Il y a quelques trouvailles : Lehman Brothers est présenté sous la forme deux jumeaux moustachus à lunettes enveloppés d’un même manteau et parlant d’une même voix. Un dirigeant d’Enron met à l’épreuve un collaborateur sur un tapis de jogging en salle. Le directeur financier est entouré des « raptors » qu’il a conçus, dinosaures carnivores chargés d’engloutir les dettes de la compagnie.

Le personnage central est Jeffrey Skilling, un jeune homme brillant animé de brillantes idées, apôtre du « mark to market », technique comptable selon laquelle on assigne à tout moment à un instrument financier sa valeur sur le marché, ce qui permet donc d’enregistrer aujourd’hui des gains qui ne se réaliseront que plus tard. Skilling convainc le fondateur et président d’Enron, Ken Lay, de s’engager dans des voies nouvelles. Il s’oppose frontalement à Claudia Roe, qui défend une vision industrielle de l’entreprise : Enron devrait selon elle s’internationaliser, créer des usines en Inde. Pour Skilling au contraire, l’avenir est dans le virtuel. Il lance une activité de trading en énergie : il s’agit de vendre et d’acheter des contrats de gaz ou de kilowatts heure, et tant mieux si la transaction ne se dénoue pas en une livraison matérielle.

Skilling recrute et promeut un mathématicien financier, Andy Fastow, une sorte de professeur Nimbus qui met en place une cascade de filiales chargées de porter l’endettement du groupe. La maison mère porte ces participations à son actif, et nul ne se rend compte de la réalité : des dizaines de milliards de dollars de dettes.

---------------

# CONSIGNES À SUIVRE
Mettez à jour le texte sur Enron : recopiez le passage qui commence aux mots « Le personnage central » et s'arrête après « une livraison matérielle. », en y substituant « centrales électriques » à « usines ».

# DONNÉES RECUEILLIES
---------------

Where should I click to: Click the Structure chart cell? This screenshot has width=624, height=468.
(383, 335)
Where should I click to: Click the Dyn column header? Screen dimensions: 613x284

---------------

# RÉPONSE ATTENDUE
Le personnage central est Jeffrey Skilling, un jeune homme brillant animé de brillantes idées, apôtre du « mark to market », technique comptable selon laquelle on assigne à tout moment à un instrument financier sa valeur sur le marché, ce qui permet donc d’enregistrer aujourd’hui des gains qui ne se réaliseront que plus tard. Skilling convainc le fondateur et président d’Enron, Ken Lay, de s’engager dans des voies nouvelles. Il s’oppose frontalement à Claudia Roe, qui défend une vision industrielle de l’entreprise : Enron devrait selon elle s’internationaliser, créer des centrales électriques en Inde. Pour Skilling au contraire, l’avenir est dans le virtuel. Il lance une activité de trading en énergie : il s’agit de vendre et d’acheter des contrats de gaz ou de kilowatts heure, et tant mieux si la transaction ne se dénoue pas en une livraison matérielle.